Unless we have information to the contrary we will assess the claim based on the running time as provided by counsel.

Where preparation involves the consideration of material which does not easily compute to the definition of a ‘sheet’ such as material often found in a cyber-report or multi-media disk including photographs, images, thumbnails and metadata (that is, cookies etc.) we will calculate preparation with reference to the reasonable time engaged for considering such documents, and translate this to the appropriate sheetage, for instance, one minute engaged equates to one sheet for preparation purposes.

Where preparation in the case involves a combination of all the above we will establish the aggregated sheetage and time in its entirety.

For example, a case may involve:

  • 2,000 sheets of disclosed material
  • 500 minutes of CCTV (which would equate to 500 sheets) and
  • 720 minutes perusal of material such as multi-media, computer, telephone records and photographs (which would equate to 720 sheets).

That is a combined 3,220 sheets (or equivalent) preparation, and if payable we will allow the fee, where appropriate, calculated on that basis.

Counsel acting in different capacity

Where counsel acts in two different capacities in the case (for example, ‘junior alone’ and then either ‘junior as leader’ or ‘junior with leader’) if we are in any doubt as to the fee claimed we will calculate the level of preparation done during each period and apply the appropriate rate based on when the work was actually undertaken and status of counsel at that time.
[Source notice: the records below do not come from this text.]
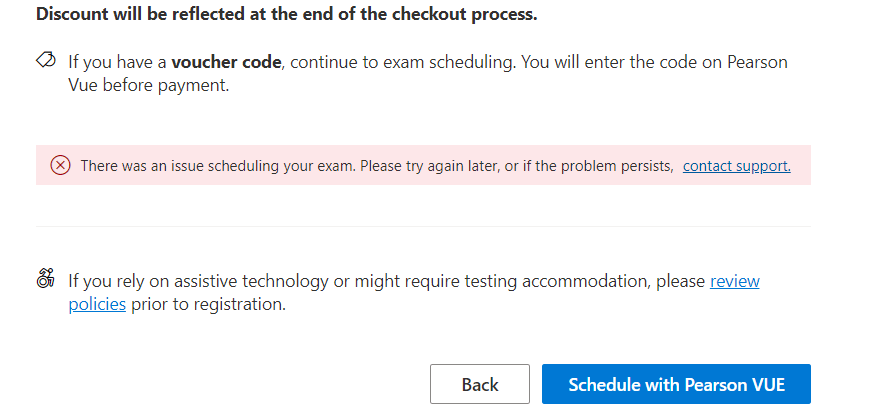Click the accessibility wheelchair icon

(45, 278)
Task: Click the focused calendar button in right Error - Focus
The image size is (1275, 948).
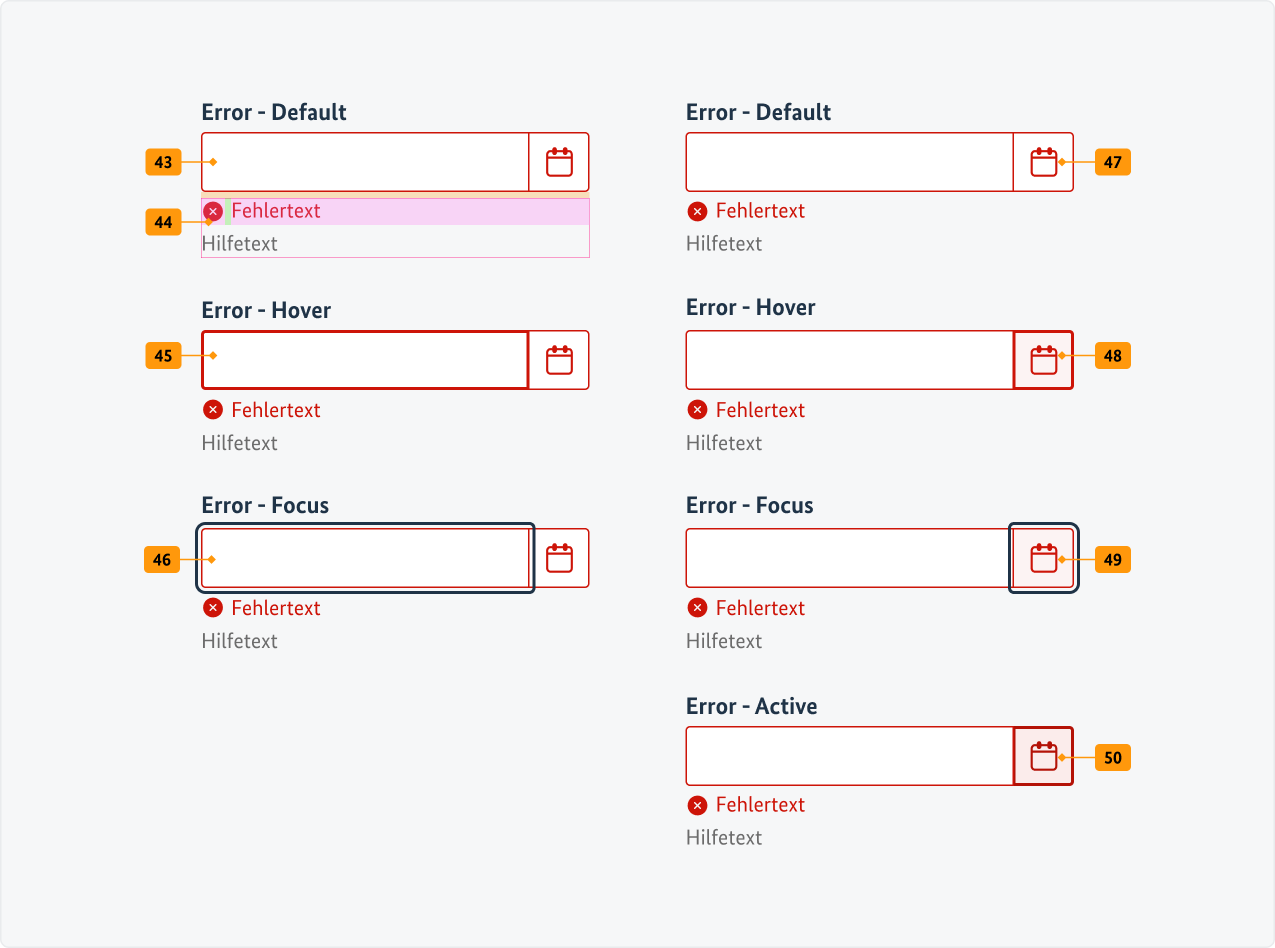Action: [x=1043, y=557]
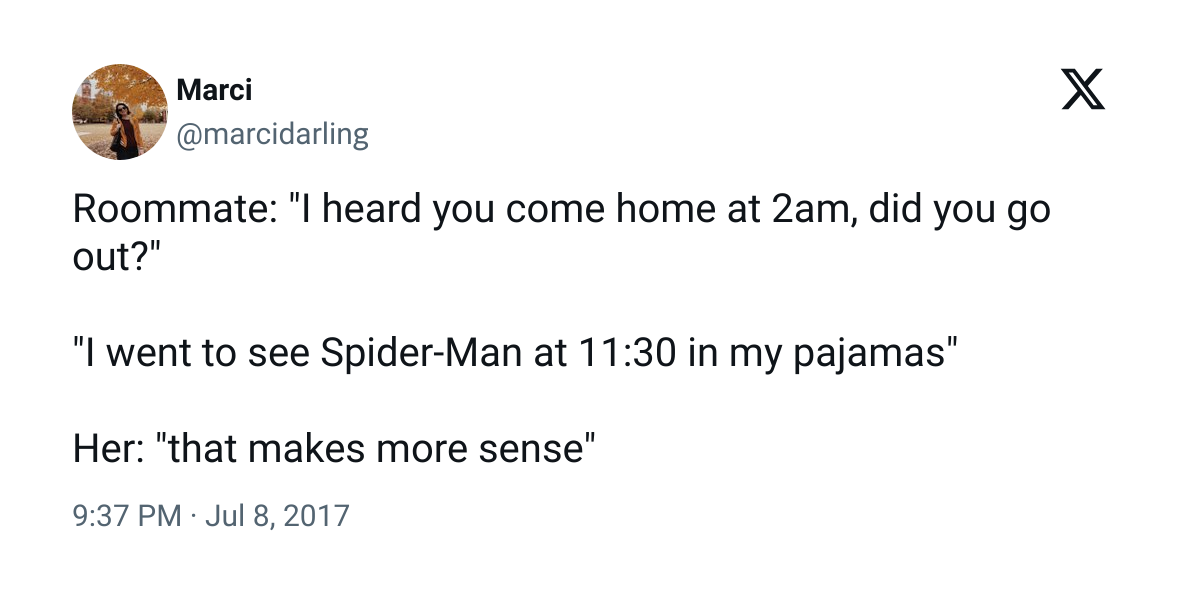Click the display name Marci
The width and height of the screenshot is (1180, 600).
pyautogui.click(x=214, y=90)
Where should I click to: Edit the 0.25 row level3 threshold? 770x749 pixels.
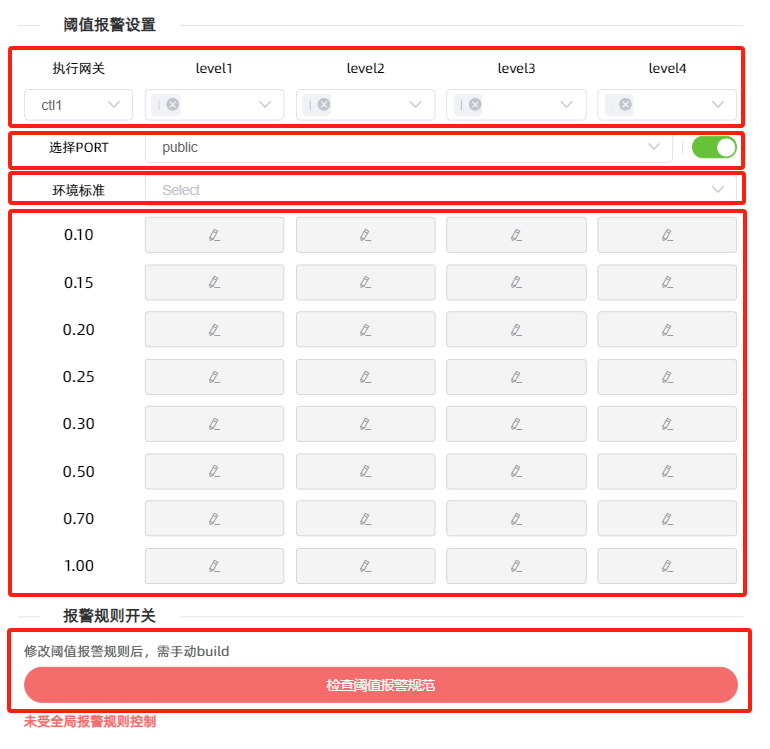pyautogui.click(x=516, y=377)
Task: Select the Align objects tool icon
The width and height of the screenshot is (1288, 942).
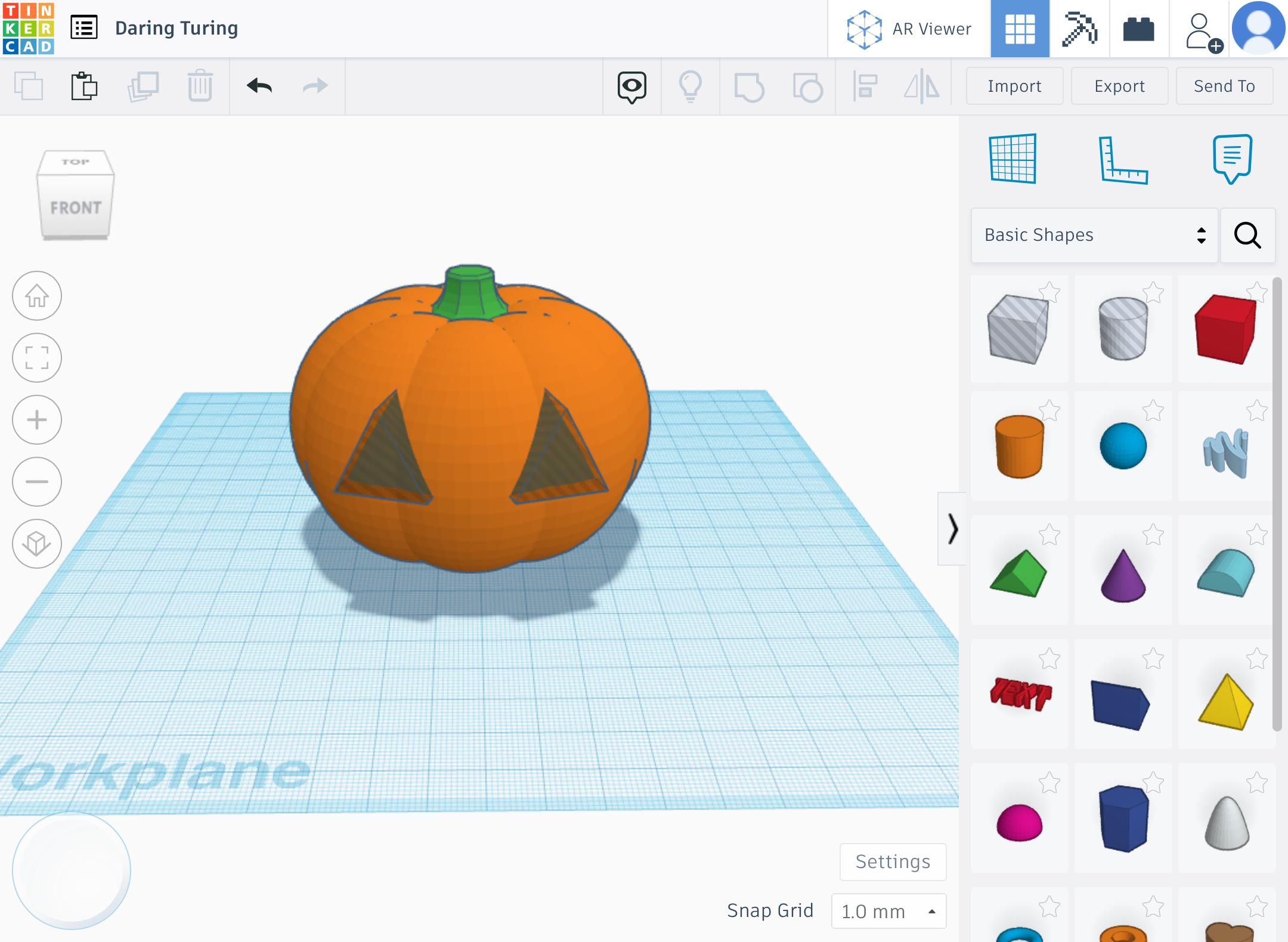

Division of duties between agent and counsel

Where the client is being represented by solicitor and counsel we must be satisfied how particular tasks have, or should have, been reasonably divided between members of the team in a manner that ensures maximum efficiency and avoids unnecessary duplication of effort.

This is particularly relevant and important in the context of preparation chargeable by counsel which is calculated on a sheetage (or sheetage equivalent) basis.